Tapi kelegaan itu berumur pendek. Misi mereka telah gagal total. Hard drive yang berisi kebenaran tentang krisis kemanusiaan di dalam karantina kini hilang, kemungkinan besar diambil oleh pasukan Soeharto sebagai barang bukti. Mereka telah mempertaruhkan segalanya dan kalah. Jalan keluar mereka melalui media telah tertutup. Tembok-tembok penjara mereka kini terasa lebih tinggi dan lebih tebal dari sebelumnya.
Kembalinya Riko dan Maya ke ruko persembunyian disambut dengan pelukan diam dan tatapan penuh kelegaan. Maya, meskipun tubuhnya gemetar karena sisa adrenalin, tampak tenang. Tapi kekalahan itu terasa berat di udara. Mereka telah menunjukkan tangan mereka dan dipukul mundur dengan telak.
Kegagalan itu mulai menimbulkan keretakan. Sore berikutnya, Bangau datang menemui mereka, wajahnya yang tenang kini dipenuhi oleh keraguan.
"Aku mendengar apa yang terjadi di tembok," katanya pada Leo dan Isabella. "Rencanamu gagal, Koki. Kau mempertaruhkan dua prajurit terbaikmu dan tidak mendapatkan apa-apa."
"Kita mendapatkan sesuatu," balas Leo. "Kita tahu bahwa masih ada nurani di dalam diri Hartono. Itu adalah sebuah data."
"Aku tidak bisa memberi makan rakyatku dengan data!" bentak Bangau, kesabarannya menipis. "Karantina ini sudah berjalan lebih dari sebulan. Persediaan kita menipis. Orang-orangku mulai gelisah. Mereka mulai bertanya, kenapa kita harus mengikuti perintah dari orang luar yang rencananya hanya membawa kita pada kegagalan? Kekuasaanku di sini dibangun di atas kekuatan dan hasil. Kau tidak menunjukkan keduanya."
Itu adalah sebuah ancaman terselubung.
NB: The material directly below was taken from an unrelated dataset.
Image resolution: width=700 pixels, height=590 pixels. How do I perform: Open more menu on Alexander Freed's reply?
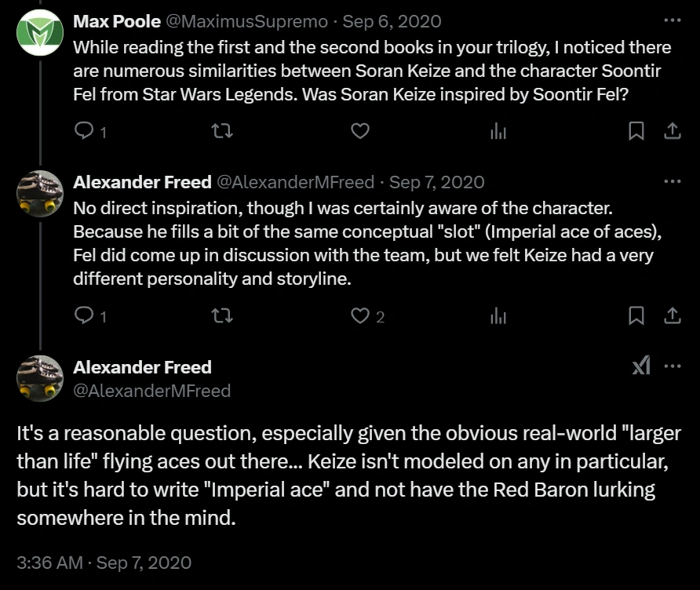(x=673, y=181)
Aliansi mereka yang rapuh berada di ambang kehancuran. Jika mereka kehilangan dukungan Bangau, mereka tidak hanya akan kehilangan basis operasi mereka; mereka akan menjadi mangsa di dalam penjara mereka sendiri.
Leo tahu ia harus bertindak cepat. Tapi untuk pertama kalinya, pikirannya terasa buntu. Setiap strategi yang ia rancang—menyerang konvoi pasokan militer, memicu kerusuhan—semuanya terasa seperti langkah bunuh diri yang hanya akan menyebabkan lebih banyak korban sipil.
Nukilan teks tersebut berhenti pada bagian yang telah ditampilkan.